As a contrasting example (of how not to talk about Physics), here's the announcement for the 2016 Nobel Prize in Physics:

I'm sure there are pretty good Physics instructors in Sweden. But instead they did the European bureaucratic thing and had a member of the committee give the talk, apparently without any sense of how to weave a narrative or what to emphasize. Yes, I understand that he's a physicist, but not one that can present physics to a regular audience. (Compare with Walter Lewin above.)

As a bonus, the announcement also showcases the total lack of interest in science of the reporters assigned to cover this scientific prize. But that's par for what passes for journalism these days. Why bother with knowledge when you can ask "human interest" stories?

Staying with Physics, here's a fun lecture that basically tells us how much we don't know about the universe. Really, we know very little:

And, given the section title, here are the Buggles singing "Video killed the radio star"

Still geeky, but more technical…

Stats… Yesterday was the official October BARUG (Bay Area R User Group) MeetUp at Santa Clara University, so I went early and enjoyed their beautiful campus:

At Santa Clara University for the October BARUG meetup.

There was a talk about Benford's law (a statistical regularity of the distribution of the first digit of large sets of numbers. It was inspired by this Business Insider piece.

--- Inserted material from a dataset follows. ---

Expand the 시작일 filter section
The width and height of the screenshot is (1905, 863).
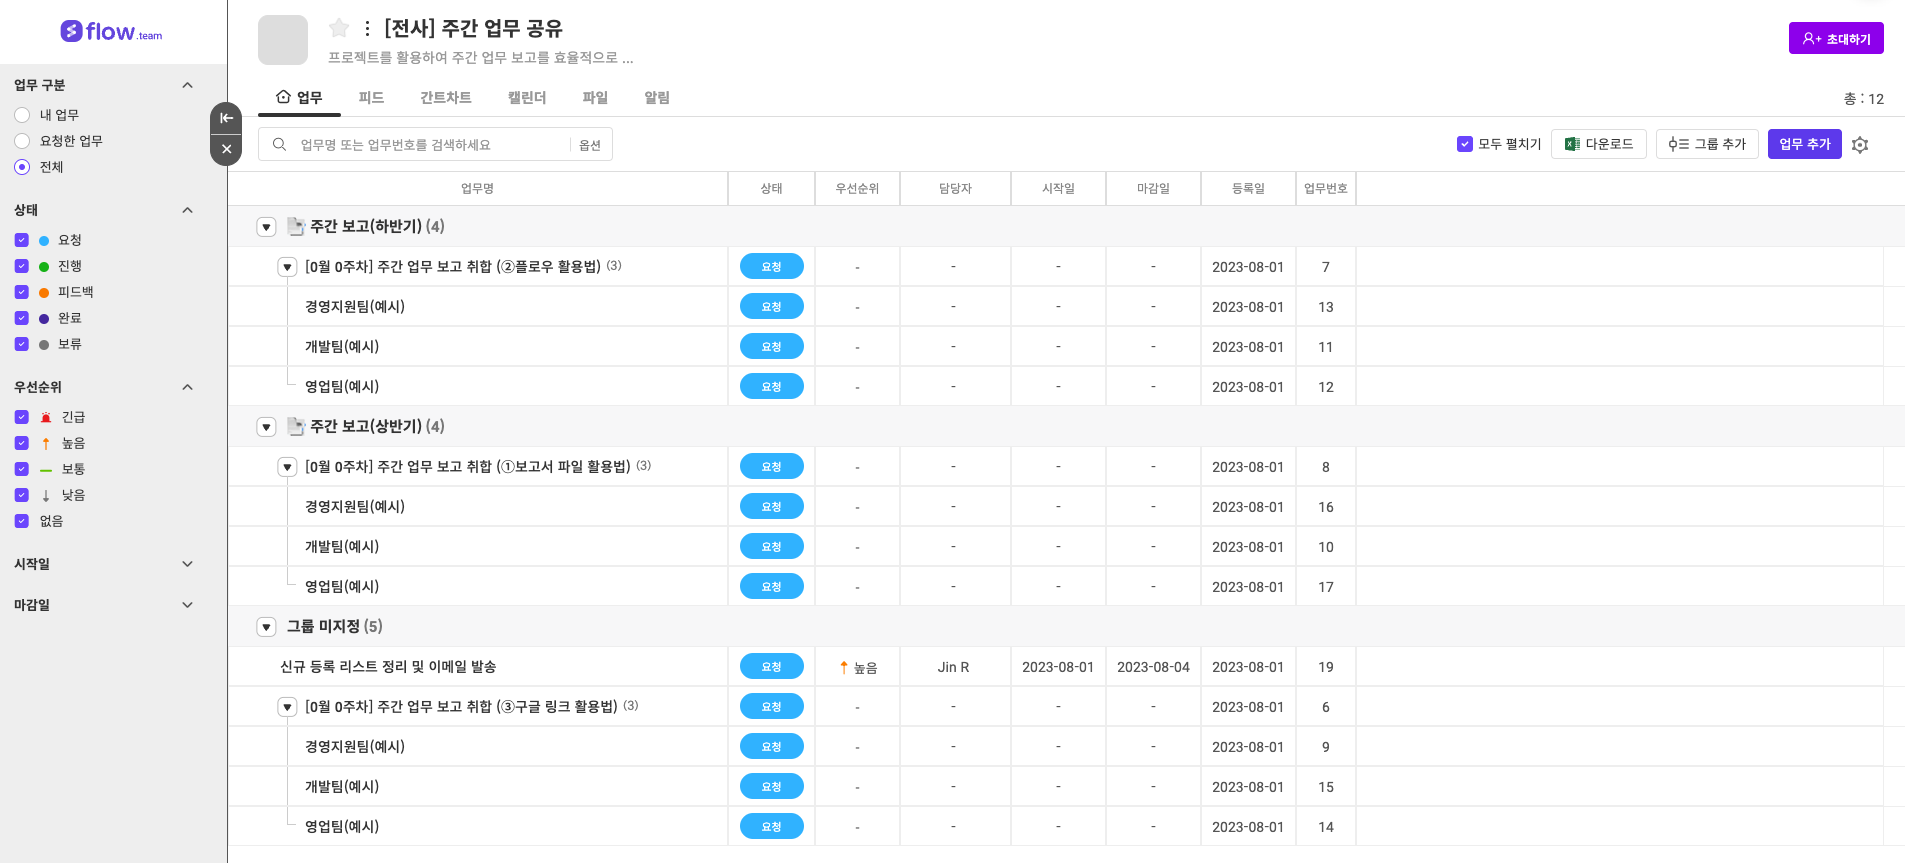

Two presentations showed political forecasting; not my thing, but one was an interesting application of kernel methods, particularly KRLS (kernel regularized least squares): Slides on GitHub here. Definitely worth checking out.

More stats… Nassim Nicholas Taleb (backed by Pasqualle Cirillo) is locked in a deathmatch with Steven Pinker and some of his more statistically-proficient supporters. Alas, I think this is game, set, and match for Taleb:

Even more stats… Andrew Gelman finds closure in his argument with Amy Cuddy and co-authors, from an unexpected side: one of the co-authors has now all but retracted the paper.

Some commenters raise an interesting question, for which I have no answer: given that the work on which hiring, promotion, and tenure of these authors was base is at best incompetent and at worst fraudulent, should these authors resign (or their institutions fire them)?

On the one hand, it might seem reasonable that when the work that supported some institutional decisions (hiring, promoting, tenure) is shown to have been invalid, those decisions should be revisited. There are legal questions that make this point moot, but in principle it appears to be a reasonable idea.

On the other hand, any such actions may make it less likely that people might own up to problems with their papers in the future. This isn't a small thing, as some of these errors might be" par for the field" at the time of writing but unacceptable a few years later.

In a follow up post, Andrew asks "Why is the scientific replication crisis centered on Psychology?" Good read, but here's a thought: When a paper "fails to replicate," the problem isn't in the replication, it's in the original research.

Linkage galore

Nobel Prize in Chemistry 2016 awarded to three pioneers of molecular machines via Kurzweil Accelerating Intelligence.

Designer Babies, by Peter Diamandis.

Bacterial molecule trains the immune system to tolerate infection without inducing illness, on Medical Xpress, via Phys.org.

California eyes unusual power source: its gridlocked roads via Phys.org. No, not Solar Roadways nonsense; piezoelectric generation. Still probably nonsense in any appreciable scale, though.

This Huge Robot Will Drive Up and Build You a House, via Singularity Hub.

Privately-developed rocket aces abort test, via Spaceflight Now. Blue Origin's puddle jumper passed its abort test, so it's one step close to being able to take passengers to "space."

A book that's going on my reading list: The Paradox of Stupidity
As Jan Wallander, the ex-chairman of Sweden’s Handelsbanken, said: ‘Business leaders are just as fashion-conscious as teenage girls choosing jeans.’ Many companies adopt the latest management fads, no matter how unsuitable they are. If Google is doing it, then it’s good enough reason to introduce nearly any practice, from mindfulness to big-data analytics. - You Don't Have To Be Stupid To Work Here, But It Helps.